(DATASET EXCERPTS)

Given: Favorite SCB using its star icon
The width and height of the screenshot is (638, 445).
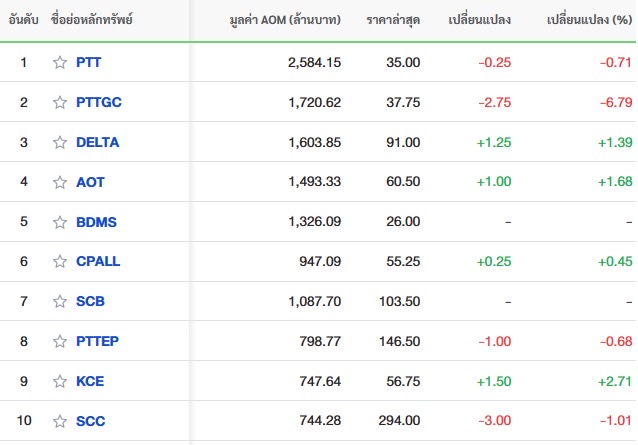Looking at the screenshot, I should click(x=60, y=301).
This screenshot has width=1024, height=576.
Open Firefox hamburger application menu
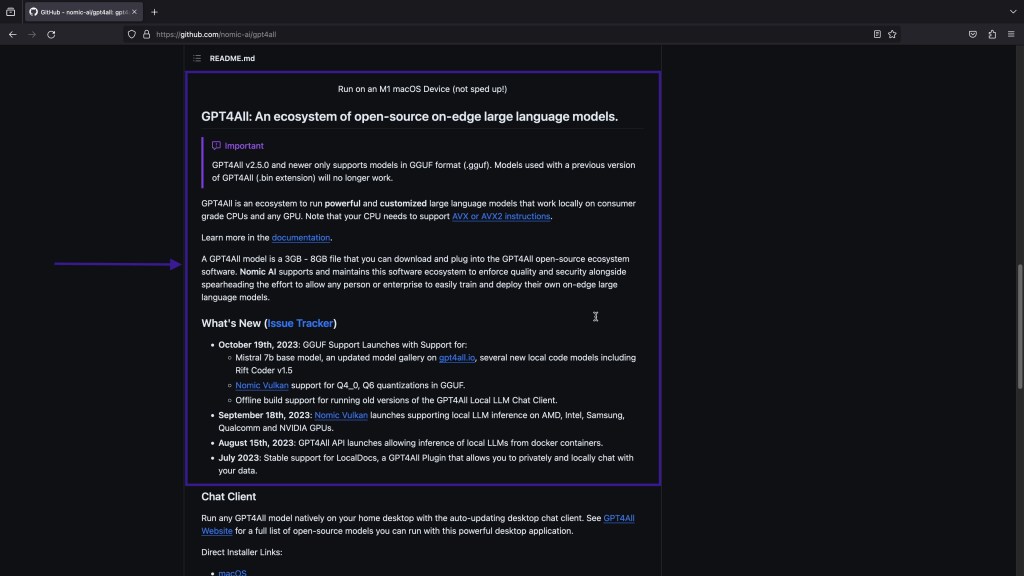[x=1011, y=34]
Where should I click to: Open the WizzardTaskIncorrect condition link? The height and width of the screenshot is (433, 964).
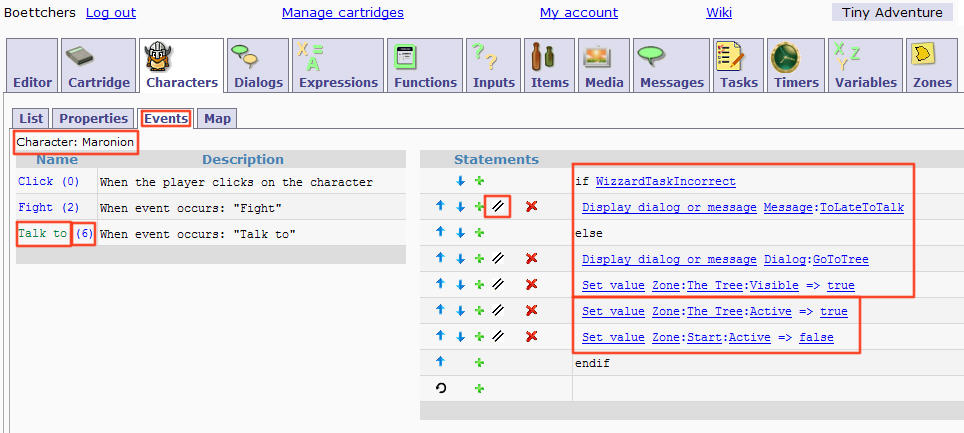(665, 181)
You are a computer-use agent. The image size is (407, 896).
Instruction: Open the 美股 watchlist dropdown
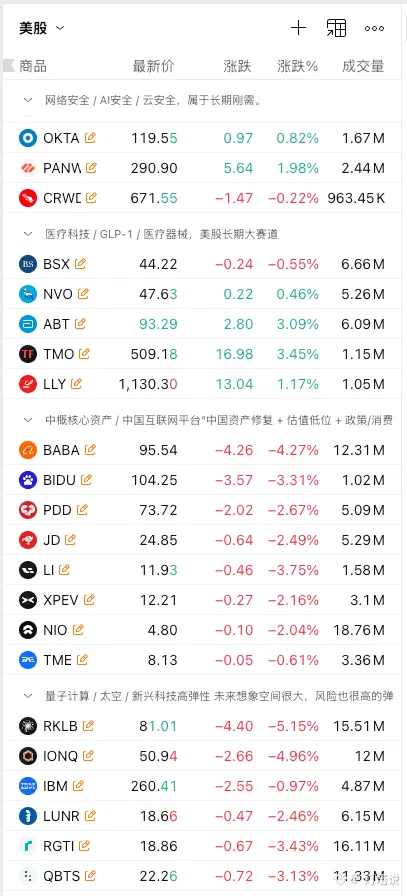pyautogui.click(x=42, y=28)
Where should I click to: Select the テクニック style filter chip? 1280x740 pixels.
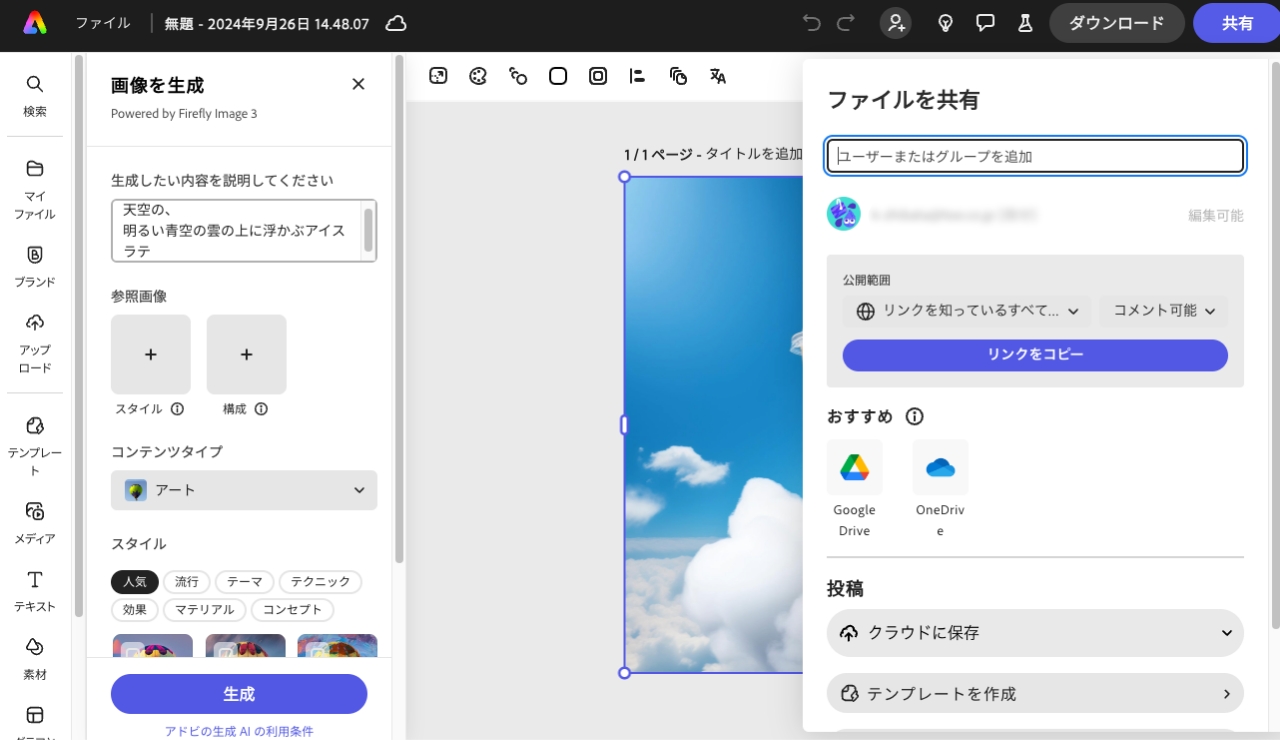point(320,582)

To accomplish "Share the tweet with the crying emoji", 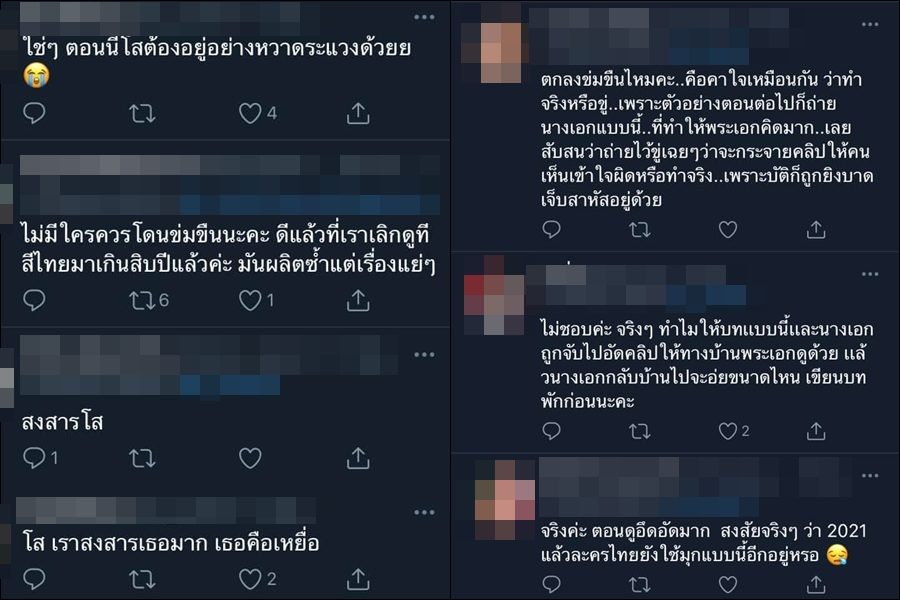I will point(358,113).
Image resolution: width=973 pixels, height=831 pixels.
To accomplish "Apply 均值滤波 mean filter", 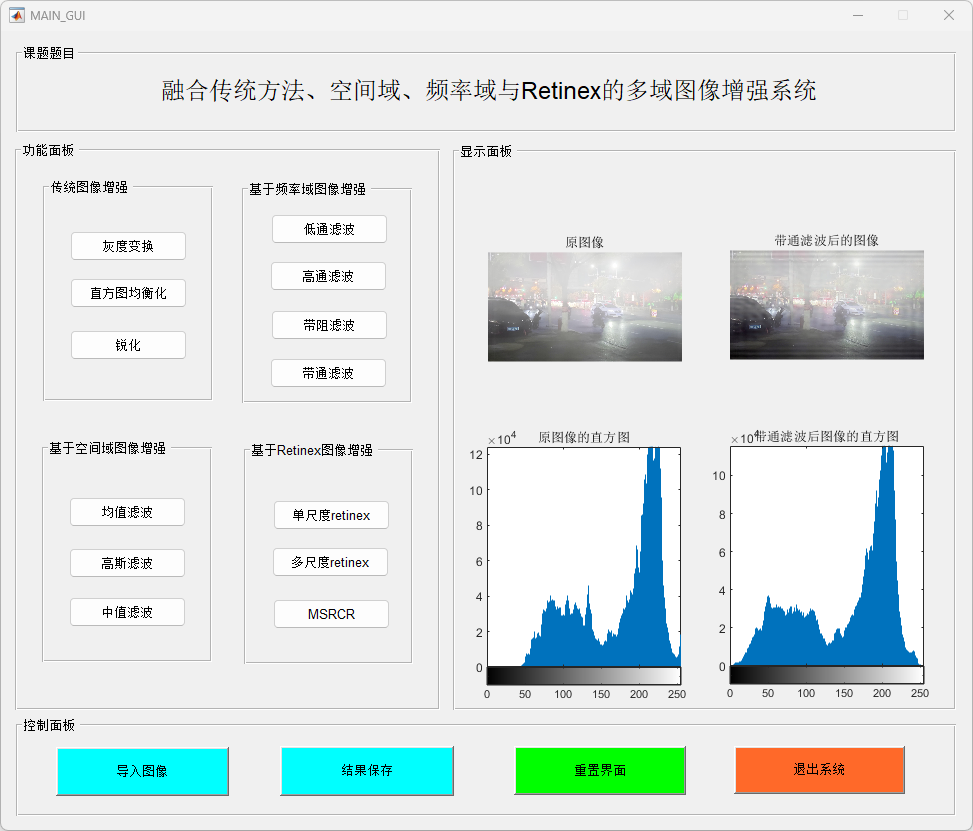I will click(127, 512).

(ASSIGNED TASK) Write out, exactly, the lines of the material from the very first through the line containing "You are a computer-use", and leave out every picture.

(RESULT FOR THIS EXERCISE)
Given: Favorite SCB using its star icon
The width and height of the screenshot is (638, 445).
Looking at the screenshot, I should click(x=60, y=301).
This screenshot has width=1024, height=576.
Open Firefox hamburger application menu
[x=1011, y=34]
Where should I click to: Open the WizzardTaskIncorrect condition link? The height and width of the screenshot is (433, 964).
(665, 181)
You are a computer-use agent. The image size is (407, 896).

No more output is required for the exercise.